Une dernière fois donc : Sentinelles, prenez garde à vous ! Pas d’hésitations, pas de frayeurs. Au nom de Dieu qui ne veut pas la mort, mais la conversion de la fille aînée de son Église et qui la garde si miraculeusement depuis cinq mois ; au nom de l’Europe qui vous contemple suspendue entre la crainte et l’espérance, et dont chacune de vos paroles, chacun de vos actes affermit ou ébranle les fondements ; au nom de la patrie qui élève vers vous ses mains ensanglantées ; au nom de tout ce peuple dont l’instinct profondément religieux, dont l’immense besoin de croire vient de se révéler d’une manière si incontestable aux funérailles, je dis mal, au triomphe sacré de son immortel archevêque ; au nom de vous mêmes qui vous sauverez ou qui périrez avec nous : soyez dignes de la mission décisive qui vous est confié. Ayez foi et dans la puissance souveraine dont vous êtes revêtus, et dans l’appui moral que vous offre unanimement la véritable France, la France qui veut rester digne de son nom, digne de sa mission, digne de son histoire, digne du rang que la Providence lui a fixé parmi les peuples. Sachez donc vous élever au-dessus de vains préjugés et de folles clameurs. Que le salut de la société par le christianisme soit votre loi suprême. Le Dieu qui bénit toujours les hommes de bonne volonté, bénira vos moindres efforts ; et si dans cette noble lutte vous recevez des blessures, la France les couvrira de lauriers.
- ↑ Je me sers de ce mot, sans accepter la signification perfide qu’on veut lui donner. Aujourd’hui on affecte d’appeler l’ouvrier travailleur, comme pour faire entendre que tous les autres citoyens sont des fainéants, ou que le travail de l’atelier est le plus noble de tous et le seul utile à la société. L’esprit de l’anarchie est tout entier dans cette nuance de langage, comme la toute-puissance de l’industrie moderne est dans un peu de vapeur.
- ↑ Nous en avons, hélas ! violé bien d’autres ; mais c’est la violation des deux lois dont il s’agit qui caractérise la crise actuelle, dont elle est la cause directe.
- ↑ Cité par M. Martin-Doisy.
- ↑ De la Charité légale, etc., par M. Naville, ministre protestant de Genève. — Ouvrage qui a obtenu le tiers du prix de l’Académie française.
- ↑ Voir la discussion de la loi sur le travail des enfants dans les manufactures, etc.
- ↑ On doit remercier le nouveau chef du pouvoir exécutif d’avoir pris quelques-unes de ces mesures.
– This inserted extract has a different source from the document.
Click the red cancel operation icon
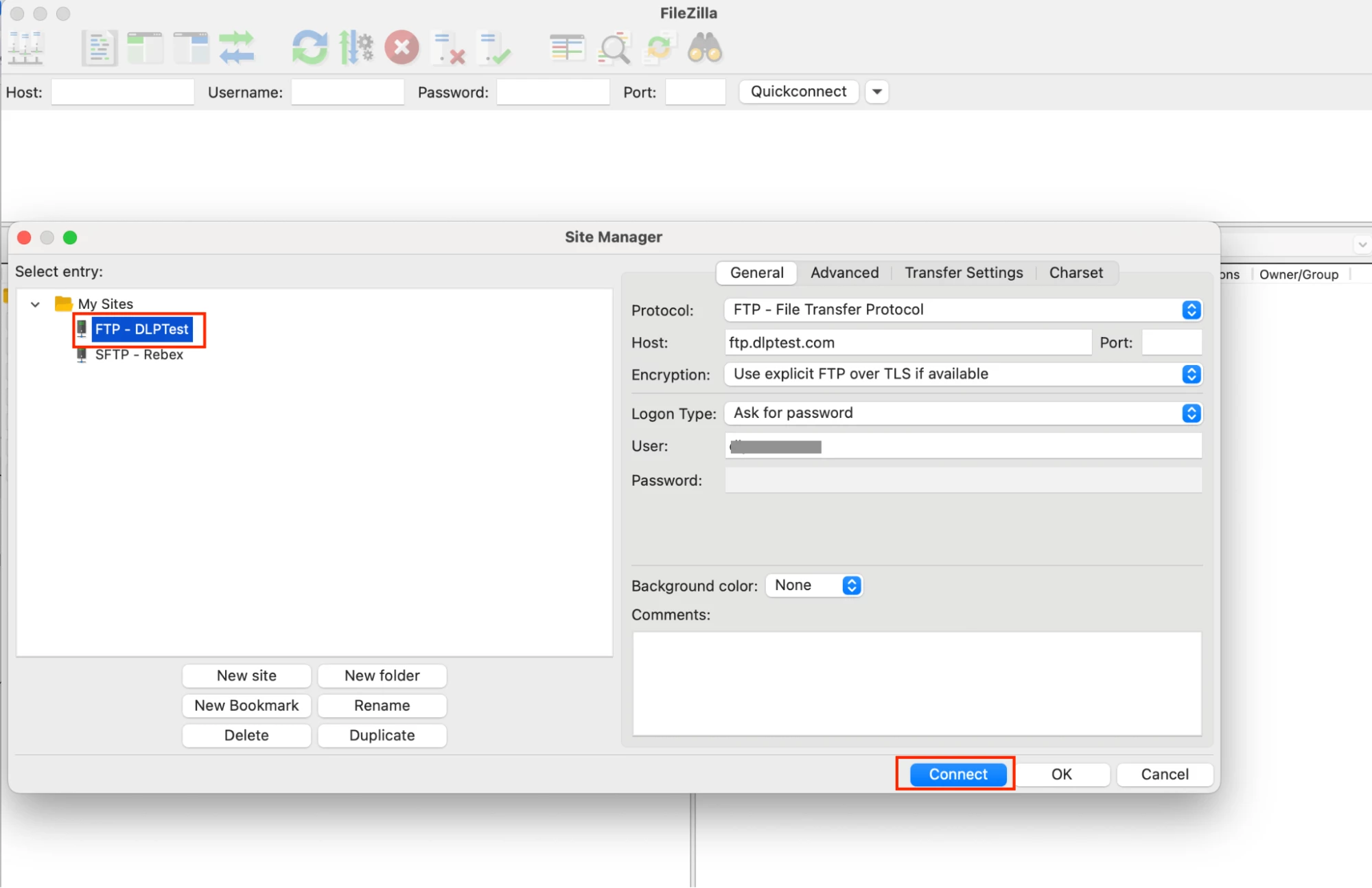1372x888 pixels. tap(402, 48)
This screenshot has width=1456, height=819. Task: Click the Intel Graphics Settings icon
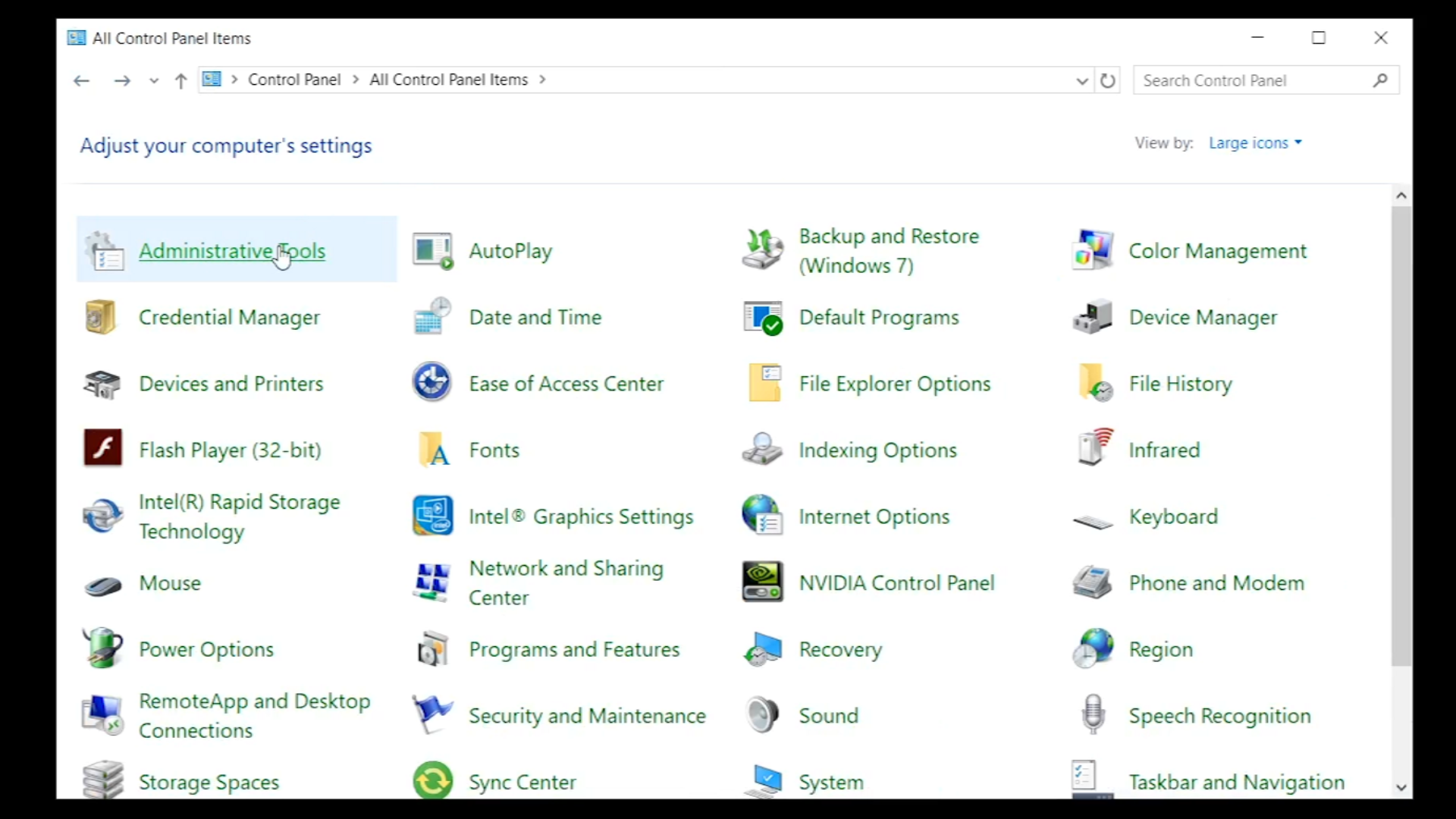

Qu’il complète son œuvre, et l’appui ainsi que la reconnaissance de tous les bons citoyens lui sont acquis.
- ↑ Dans chaque établissement on peut appliquer le même principe à une commande en particulier.
- ↑ Article du journal la République, à l’occasion du projet de rachat des chemins de fer.
- ↑ Nisi Dominus ædificaverit domum, in vanum laboraverunt qui ædificant eam. Nisi Dominus custodierit civitatem, frustra vigilat qui custodit eam. Ps. 126. Cœlum et terra transibunt, verba autem mea non præteribunt. Matth. XXIV, 35.
- ↑ Voir la pétition récente des ouvriers de Rouen.
- ↑ On comprend sans peine qu’un règlement de police qui défende, comme en Angleterre, l’ouverture des tavernes et des lieux publics, du moins pendant une partie notable de la journée, est le complément nécessaire de la loi.
- ↑ Nous espérons que ce vœu sera entendu. Notre confiance repose sur le zèle intelligent du comité du travail, et sur l’adoption de plusieurs projets relatifs à des encouragements en faveur des associations d’ouvriers entre eux et des ouvriers avec les patrons. Ces projets, et tous les autres du même genre, méritent la faveur des hommes éclairés. Si on n’attire pas les ouvriers à ces réunions honnêtes et utiles, ils iront aux sociétés secrètes.